António Costa afirmou desconhecer as escutas, tendo sublinhado ao Observador que não cometa “processos judiciais, muito menos que desconheço em absoluto”.

Ainda assim, para os investigadores do caso, as conversas entre Costa e Matos Fernandes indiciam que houve fugas de informação. Isto porque os visados combinaram, em momentos diferentes, encontros para falar sobre procedimentos administrativos relacionados com a exploração do lítio e do hidrogénio. Ou seja, não abordaram estes temas via telefone. “Já te disse, falaremos disso mais tarde!“, chegou a exaltar-se uma vez Costa perante a insistência de Matos Fernandes.

Segundo o Observador, existem duas escutas de conversas do primeiro-ministro que foram preservadas, por não terem relevância para a investigação. Um delas com Marcelo Rebelo de Sousa e outra com Augusto Santos Silva, presidente da Assembleia da República.

O caso que acabou a resultar na demissão de António Costa

Já passava das 9 horas quando, na terça-feira, surgiam os primeiros alertas das buscas à residência oficial do primeiro-ministro na comunicação social, e de diversas buscas e detenções de ex e atuais figuras próximas do Governo, levadas a cabo pela PSP. Em causa estão negócios relacionados com a área de energia. O que provocou um “terramoto” político em Portugal e culminou no pedido de demissão do primeiro-ministro, António Costa.

As suspeitas do Ministério Público (MP) neste processo recaem sobre atuais membros do Governo – como João Galamba -, mas também sobre antigos governantes e não só. Em causa estarão alegadas “irregularidades” em investimentos em projetos de exploração do lítio, hidrogénio e da construção de um data center, que podem ter superado os 1.000 milhões de euros.

Existem três frentes sobre as quais incidem esta investigação: duas concessões de lítio – um das minas do Romano, em Montalegre, e outra na mina do Barroso, em Boticas; um projeto de hidrogénio, em Sines; e um projeto de centro de dados da Start Campus em Sines.

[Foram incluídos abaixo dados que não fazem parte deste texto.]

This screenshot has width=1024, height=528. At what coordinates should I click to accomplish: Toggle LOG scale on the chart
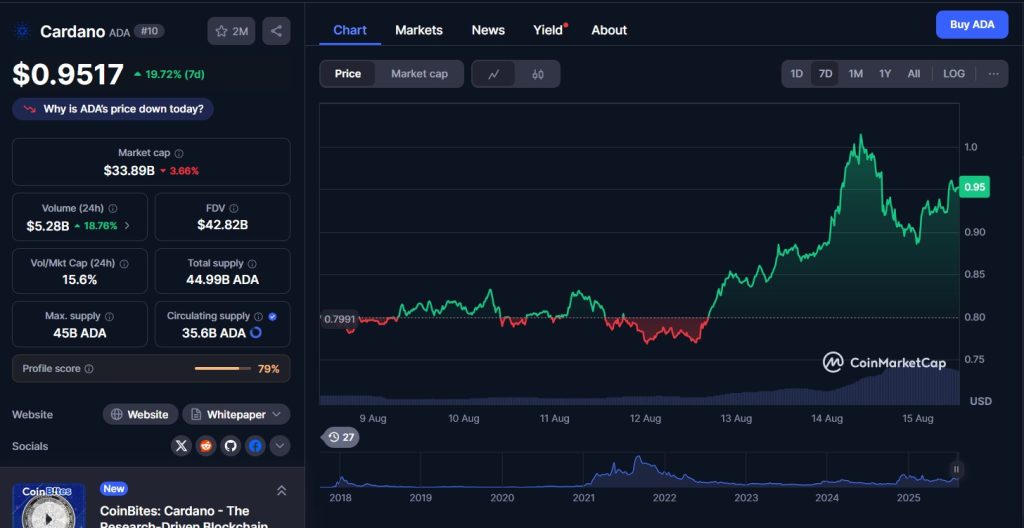click(954, 74)
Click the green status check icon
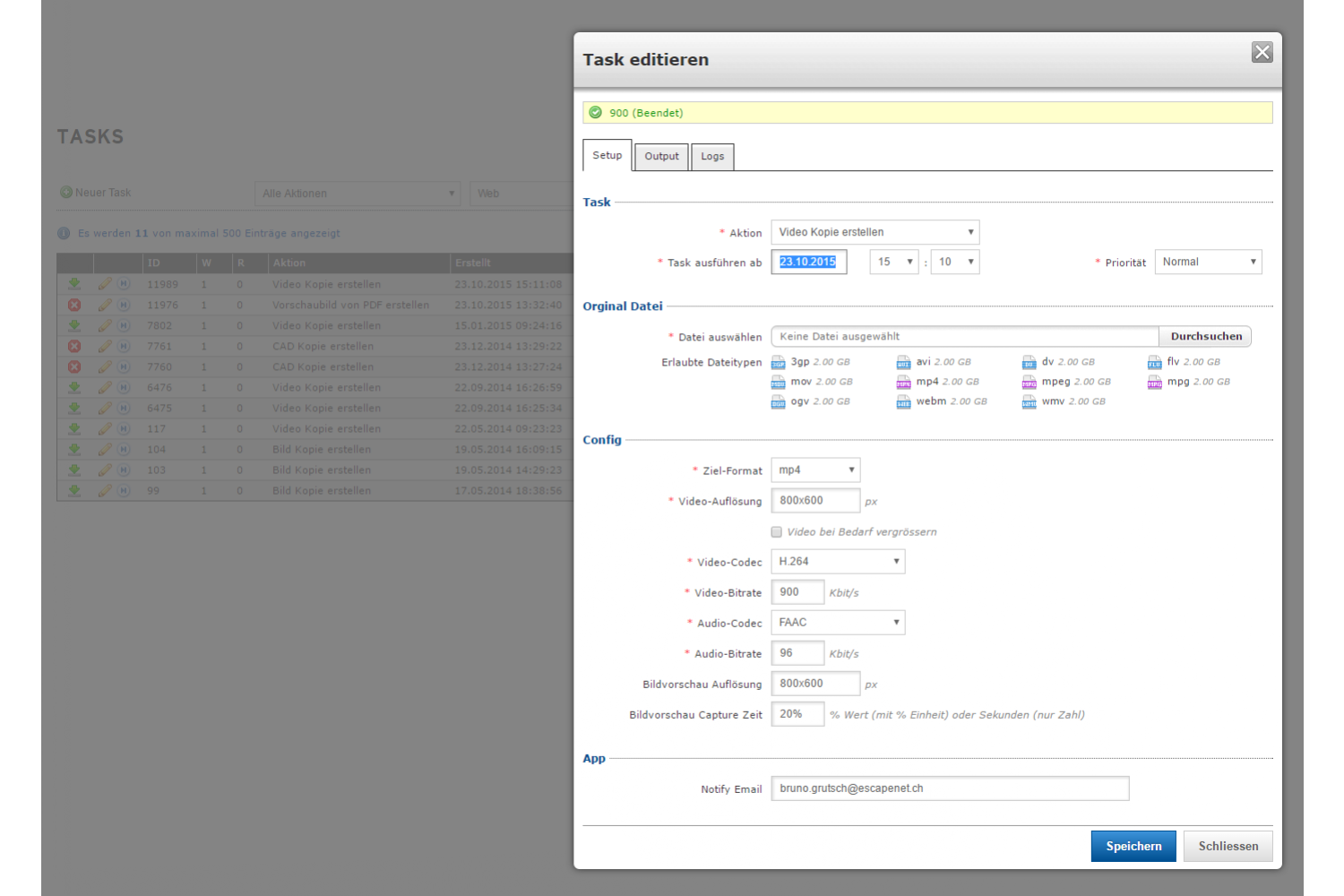 pyautogui.click(x=596, y=113)
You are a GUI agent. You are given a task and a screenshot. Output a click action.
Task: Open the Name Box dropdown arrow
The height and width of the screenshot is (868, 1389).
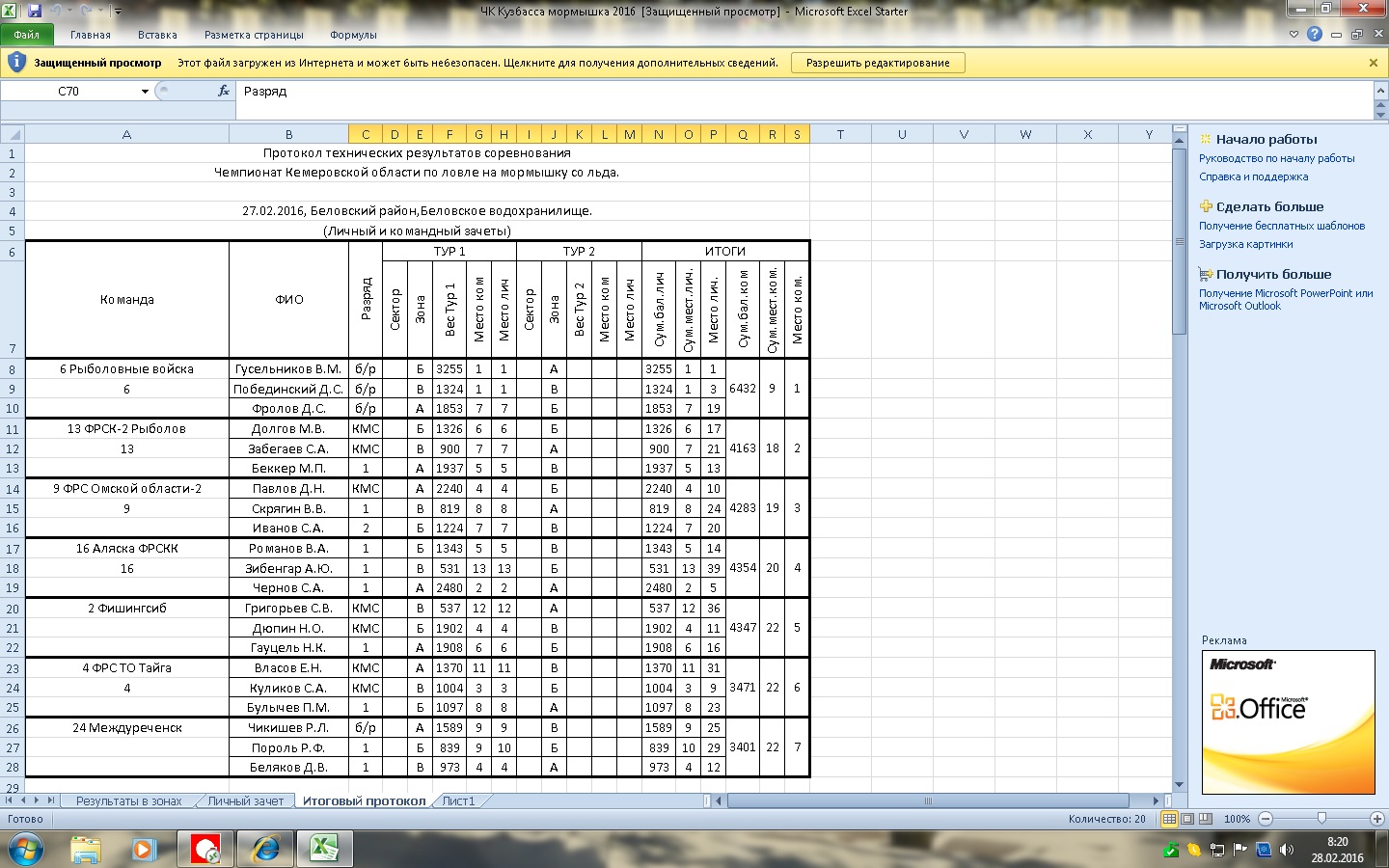tap(145, 92)
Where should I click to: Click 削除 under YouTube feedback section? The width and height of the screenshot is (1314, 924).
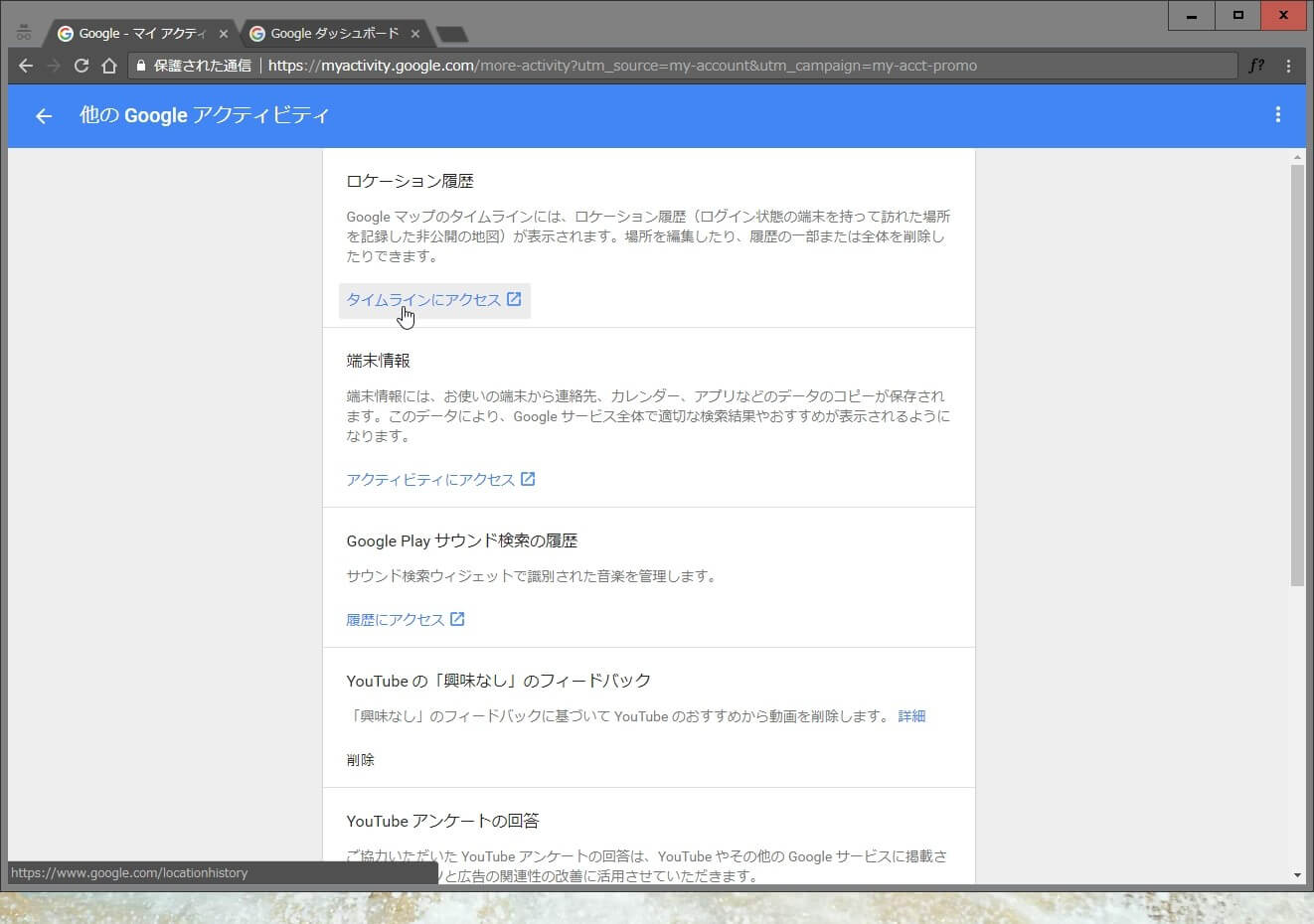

Reuniões informais, almoços e jantares, foram alguns dos encontros que despertaram a atenção do Ministério Público. Os protagonistas? Esses são vários, mas entre os principais e únicos detidos, até agora, estão Diogo Lacerda Machado, um grande amigo de Costa; Vítor Escária, chefe de gabinete do primeiro-ministro; Nuno Mascarenhas, presidente da Câmara de Sines; Afonso Salema e Rui de Oliveira Neves, respetivamente, CEO e administrador da Start Campus. João Galamba, ministro das Infraestruturas, não foi detido mas é arguido no processo, tal como João Tiago Silveira, advogado da Morais Leitão.

Para o MP, entre Diogo Lacerda Machado e Vítor Escária existiram diversas “reuniões suspeitas” na residência oficial do primeiro-ministro. Mas não só. Segundo o mandado de detenção, a que o ECO teve acesso, estas reuniões, ou “encontros”, também eram marcados nos escritórios da Start Campus, em Lisboa, ou em momentos esporádicos, como jantares e almoços, que eram pagos por Afonso Salema e/ou Rui de Oliveira Neves, da Start Campus e sócio da Morais Leitão. Nestes encontros também estavam presentes Galamba e Nuno Lacasta, presidente da Agência Portuguesa do Ambiente (APA), que, segundo o DCIAP, “almoçavam e jantavam sem pagar nada”.

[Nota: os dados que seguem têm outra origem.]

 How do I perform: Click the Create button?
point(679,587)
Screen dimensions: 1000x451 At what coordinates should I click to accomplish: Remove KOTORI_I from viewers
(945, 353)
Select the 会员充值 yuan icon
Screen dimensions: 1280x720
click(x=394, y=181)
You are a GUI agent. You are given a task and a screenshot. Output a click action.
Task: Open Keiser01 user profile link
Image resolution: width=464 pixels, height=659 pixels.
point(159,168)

A Start Campus, da qual fazem parte da administração dois dos visados e detidos no processo, tem sede em Sines e dedica-se a energias renováveis e à construção de ecossistemas verdes, tais como a exploração de hidrogénio. A empresa está a finalizar a construção do primeiro de nove edifícios alimentados a 100% por energias renováveis a instalar até 2028 em Sines. A Start Campus é controlada pelos fundos Davidson Kempner e Pioneer Point Partners, onde neste último Diogo Lacerda Machado é consultor.

Ou seja, o MP acredita que o amigo de Costa foi contratado pelos investidores da Start Campus e depois diretamente pela empresa, através do CEO Afonso Salema, para “aproveitar” a relação que tinha como o primeiro-ministro e com Vítor Escária. O objetivo era pressionar o Governo e entidades como o Instituto da Conservação da Natureza e das Florestas e o autarca de Sines para acelerar e dar seguimento a assuntos de interesse da Start Campus, como o megaprojeto para a construção de um grande centro de armazenamento de dados digitais.

O projeto Sines 4.0 é um dos quatro negócios ligados ao setor da energia investigados neste inquérito. Ligado a ele está a exploração das duas minas de lítio e o projeto de hidrogénio em Sines.